* _Your objective_:
From the material below, reproduce exactly the stretch of lines that begins with the line holding "[Establishment of NewCo] (93, 1332)" and ends with the line holding "[Pinterest] (1203, 80)", skipping the pictures.

* _Records for processing_:
/---

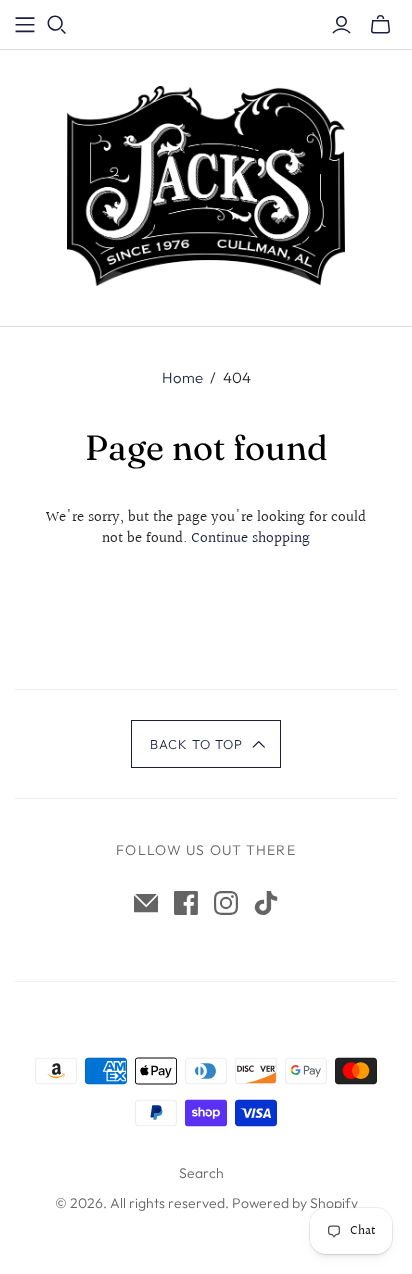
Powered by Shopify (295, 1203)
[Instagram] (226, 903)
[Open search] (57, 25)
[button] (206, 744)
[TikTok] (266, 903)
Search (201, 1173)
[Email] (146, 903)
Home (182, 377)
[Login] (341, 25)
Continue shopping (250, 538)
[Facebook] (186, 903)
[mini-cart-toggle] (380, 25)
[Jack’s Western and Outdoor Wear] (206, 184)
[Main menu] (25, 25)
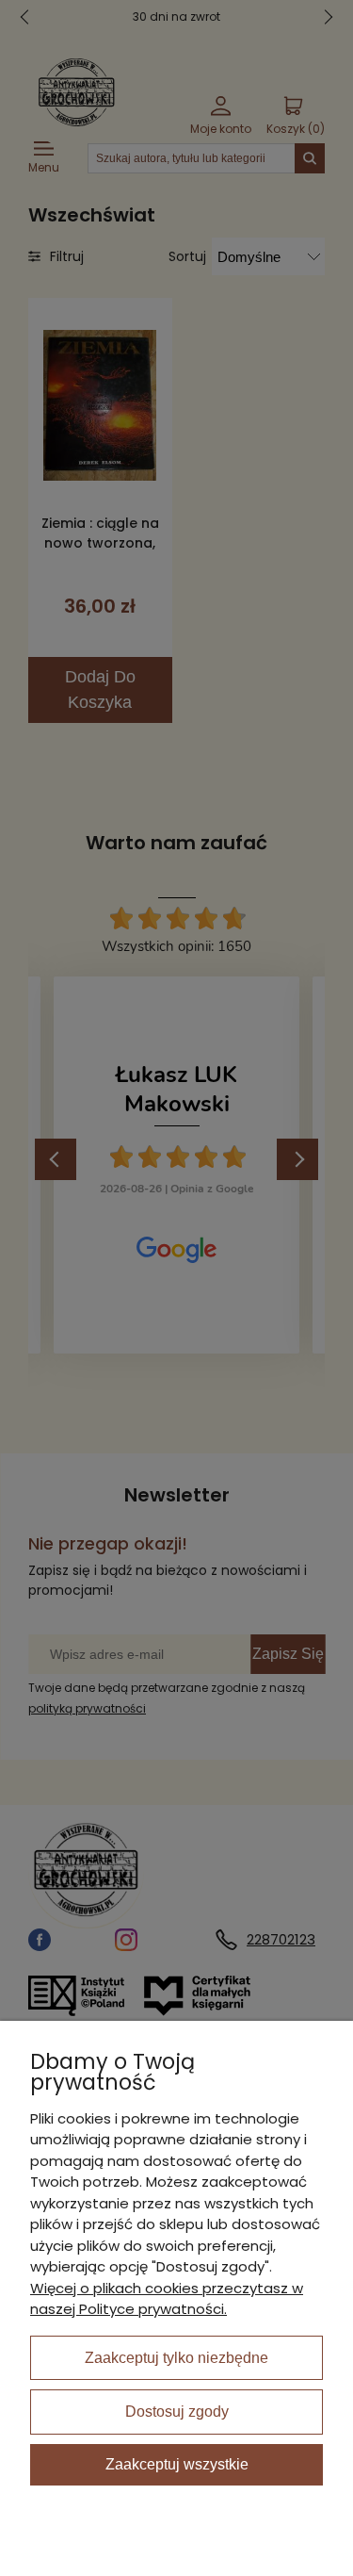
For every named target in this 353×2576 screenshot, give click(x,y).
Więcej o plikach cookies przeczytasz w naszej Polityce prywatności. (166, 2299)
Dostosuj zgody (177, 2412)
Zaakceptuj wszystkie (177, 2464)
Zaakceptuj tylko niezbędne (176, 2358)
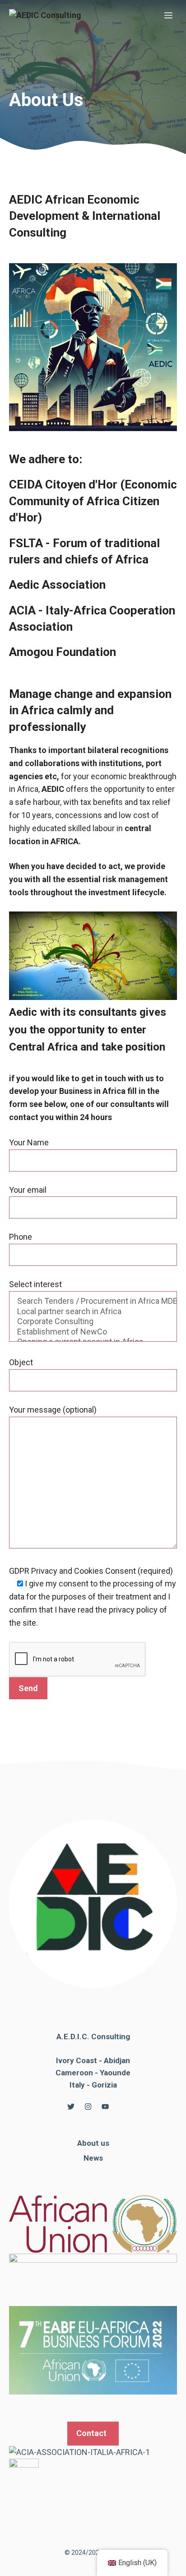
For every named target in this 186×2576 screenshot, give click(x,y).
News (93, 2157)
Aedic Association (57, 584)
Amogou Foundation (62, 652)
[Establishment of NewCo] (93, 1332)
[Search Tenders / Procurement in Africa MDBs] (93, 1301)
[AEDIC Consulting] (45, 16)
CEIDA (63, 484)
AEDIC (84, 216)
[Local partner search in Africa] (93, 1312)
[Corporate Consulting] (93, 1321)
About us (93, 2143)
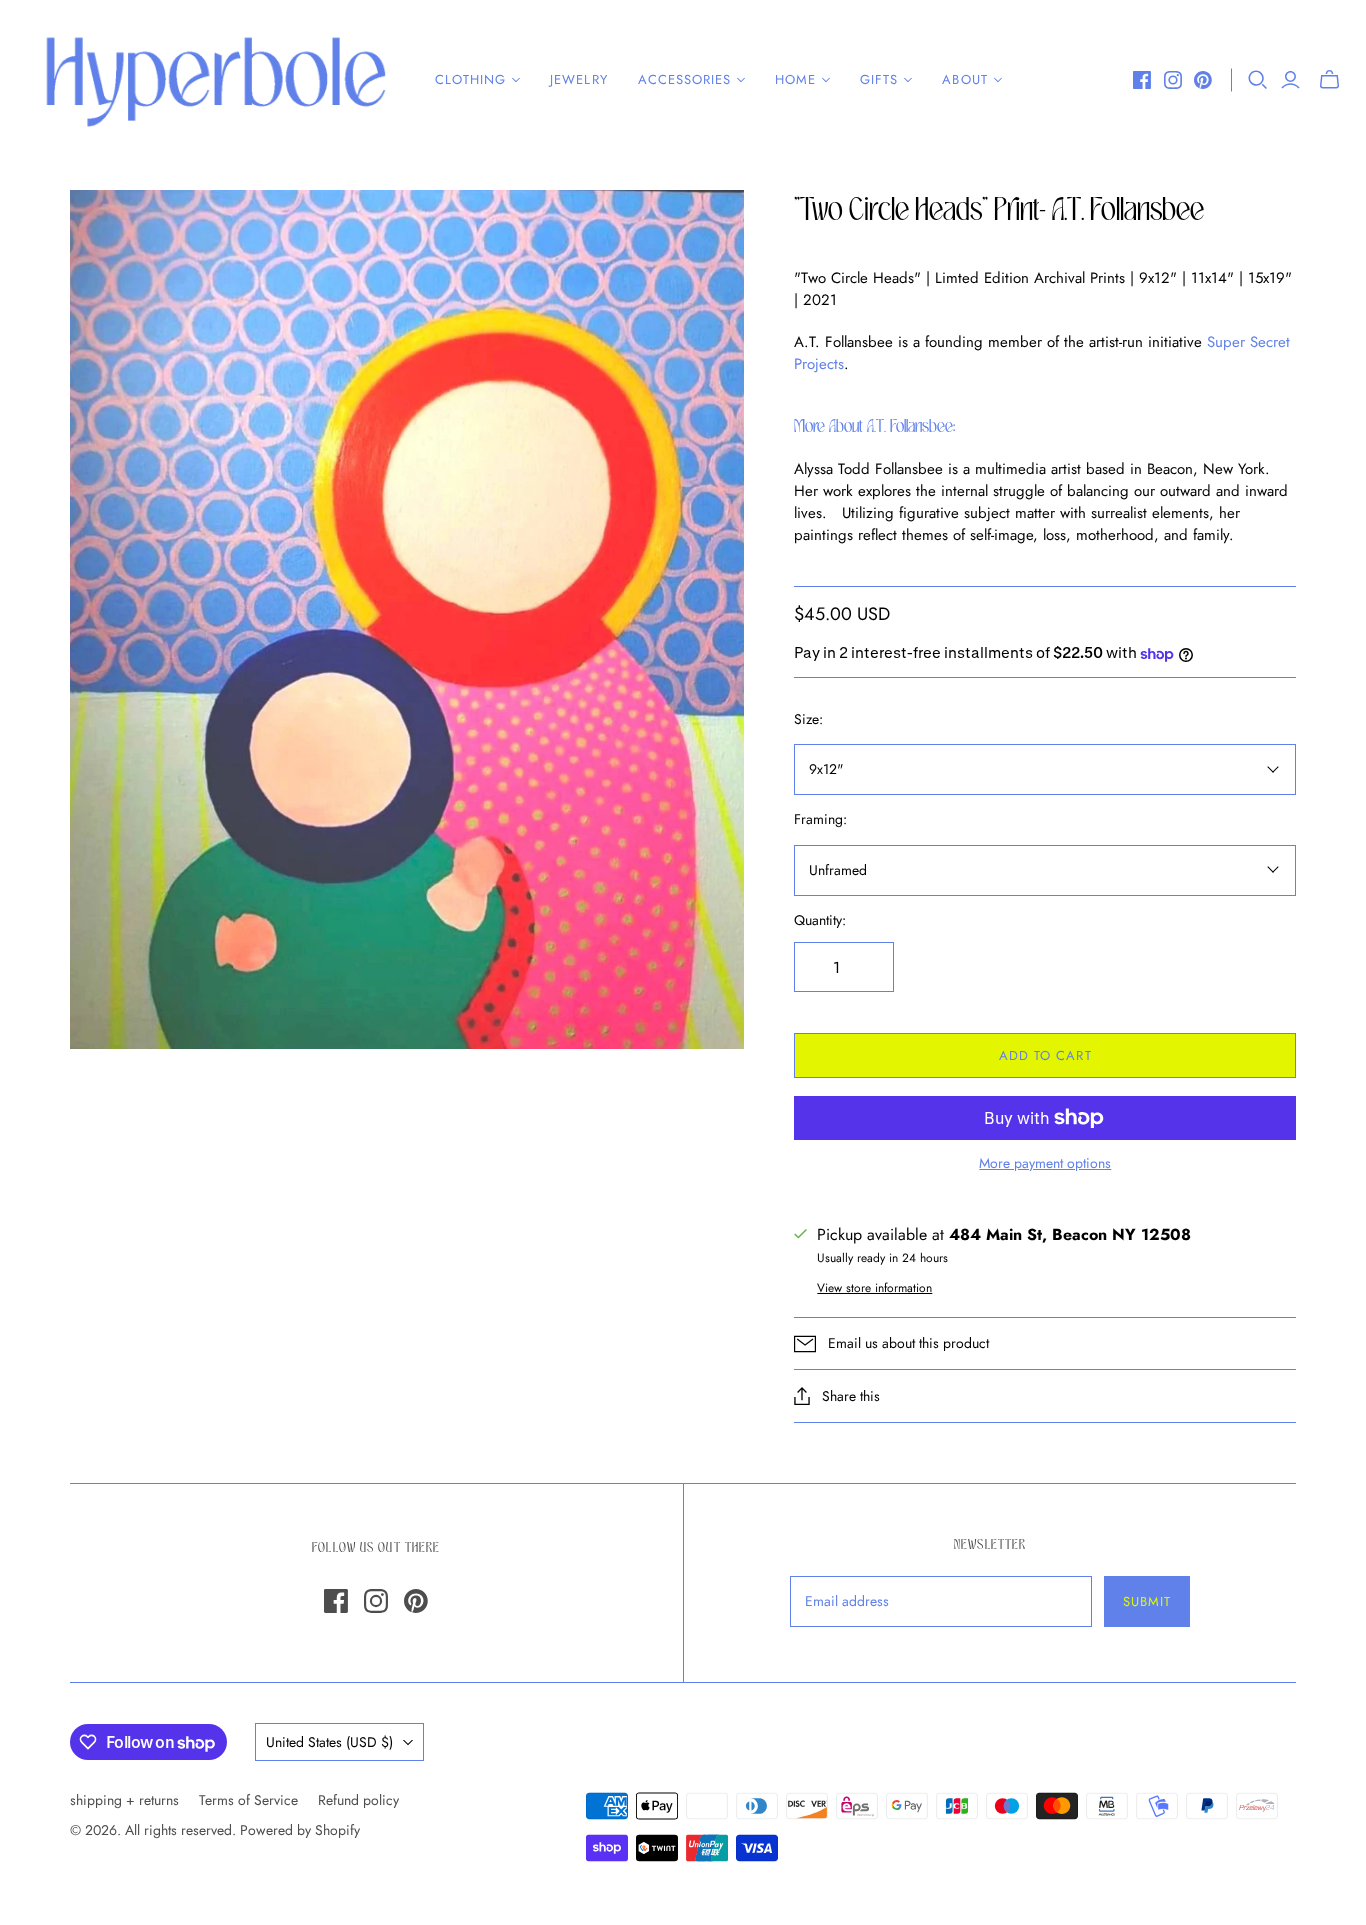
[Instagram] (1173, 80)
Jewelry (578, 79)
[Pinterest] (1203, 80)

\---
/---

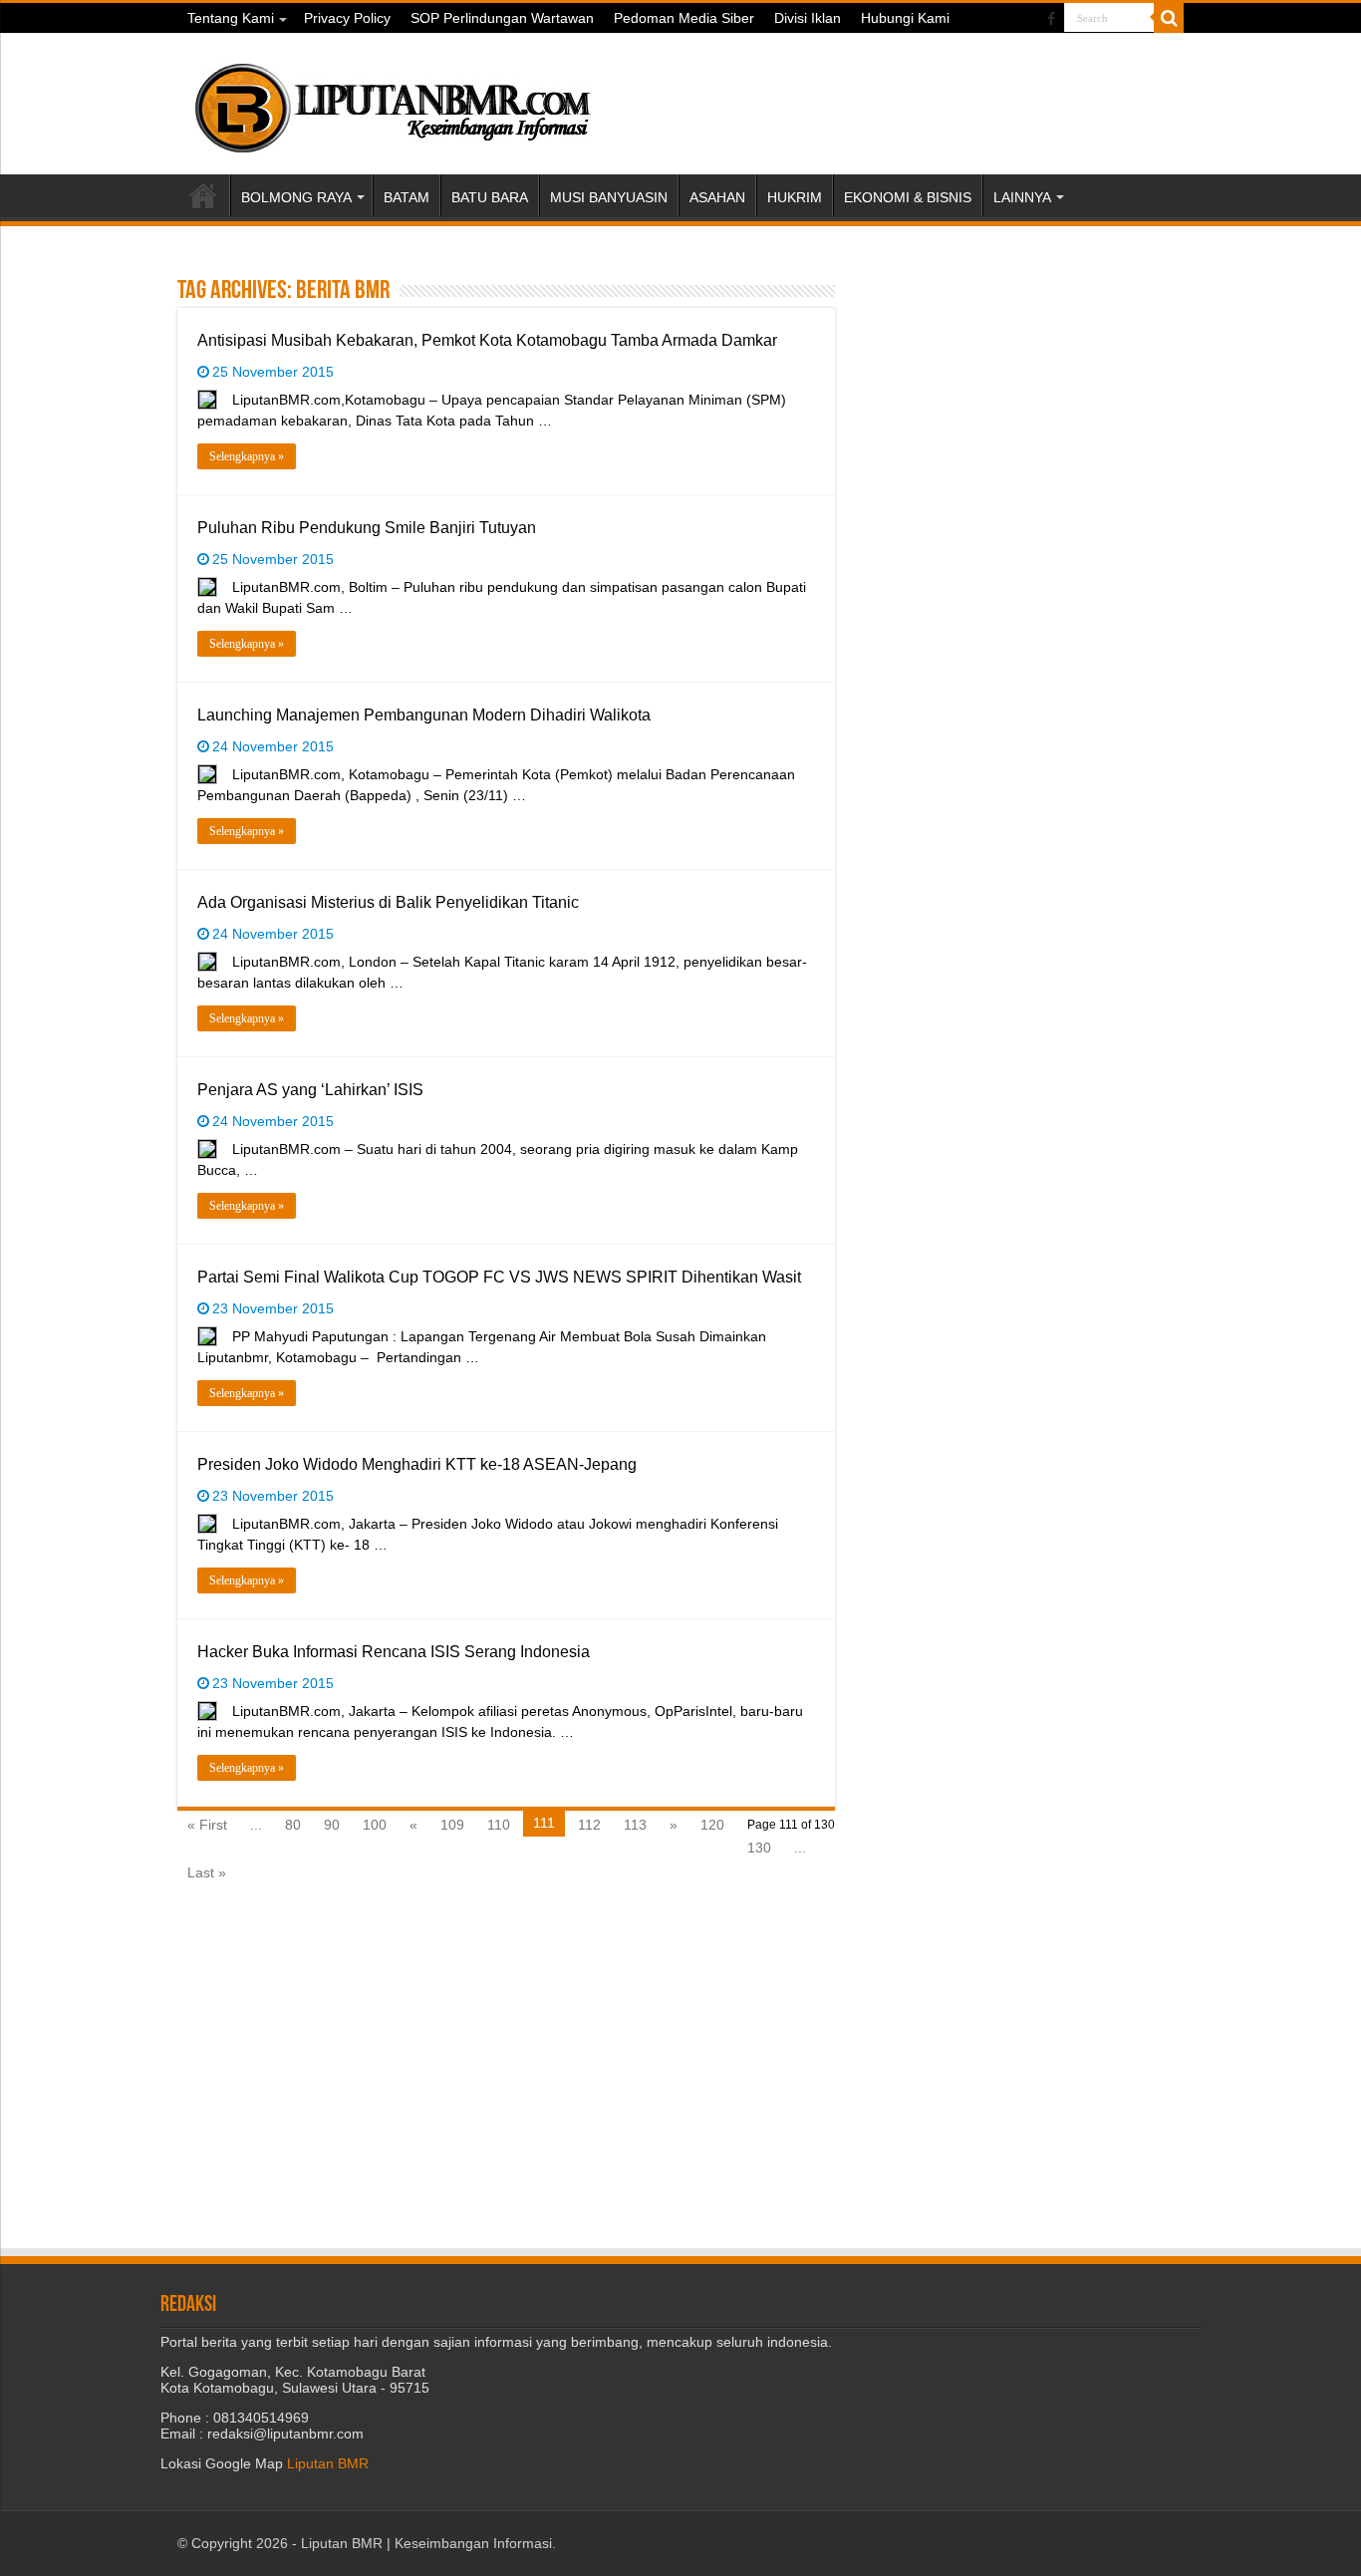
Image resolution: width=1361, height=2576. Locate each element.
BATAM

\---
/---

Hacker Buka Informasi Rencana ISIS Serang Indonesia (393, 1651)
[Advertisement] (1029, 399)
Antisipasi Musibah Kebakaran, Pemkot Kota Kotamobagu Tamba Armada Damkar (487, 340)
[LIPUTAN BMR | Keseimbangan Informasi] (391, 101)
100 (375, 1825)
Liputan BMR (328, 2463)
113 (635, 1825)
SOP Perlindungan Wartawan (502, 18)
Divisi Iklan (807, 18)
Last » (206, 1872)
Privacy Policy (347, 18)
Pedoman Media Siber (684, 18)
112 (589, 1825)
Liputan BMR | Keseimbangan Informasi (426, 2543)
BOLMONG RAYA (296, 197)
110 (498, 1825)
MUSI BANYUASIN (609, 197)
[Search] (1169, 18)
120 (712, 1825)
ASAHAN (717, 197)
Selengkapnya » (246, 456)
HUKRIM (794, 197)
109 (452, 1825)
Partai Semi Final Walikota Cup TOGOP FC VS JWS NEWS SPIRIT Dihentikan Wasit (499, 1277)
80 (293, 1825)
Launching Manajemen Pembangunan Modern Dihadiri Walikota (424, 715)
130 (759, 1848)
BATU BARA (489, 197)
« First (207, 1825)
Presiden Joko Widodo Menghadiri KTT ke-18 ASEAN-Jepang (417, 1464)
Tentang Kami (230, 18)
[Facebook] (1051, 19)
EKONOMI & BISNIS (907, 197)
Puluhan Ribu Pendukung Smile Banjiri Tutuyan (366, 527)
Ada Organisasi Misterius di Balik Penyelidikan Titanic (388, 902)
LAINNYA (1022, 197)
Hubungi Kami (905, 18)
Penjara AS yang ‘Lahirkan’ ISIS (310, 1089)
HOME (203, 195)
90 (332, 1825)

\---

* _Answer section_:
[Establishment of NewCo] (93, 1332)
[Search Tenders / Procurement in Africa MDBs] (93, 1301)
[AEDIC Consulting] (45, 16)
CEIDA (63, 484)
AEDIC (84, 216)
[Local partner search in Africa] (93, 1312)
[Corporate Consulting] (93, 1321)
About us (93, 2143)
[Instagram] (1173, 80)
Jewelry (578, 79)
[Pinterest] (1203, 80)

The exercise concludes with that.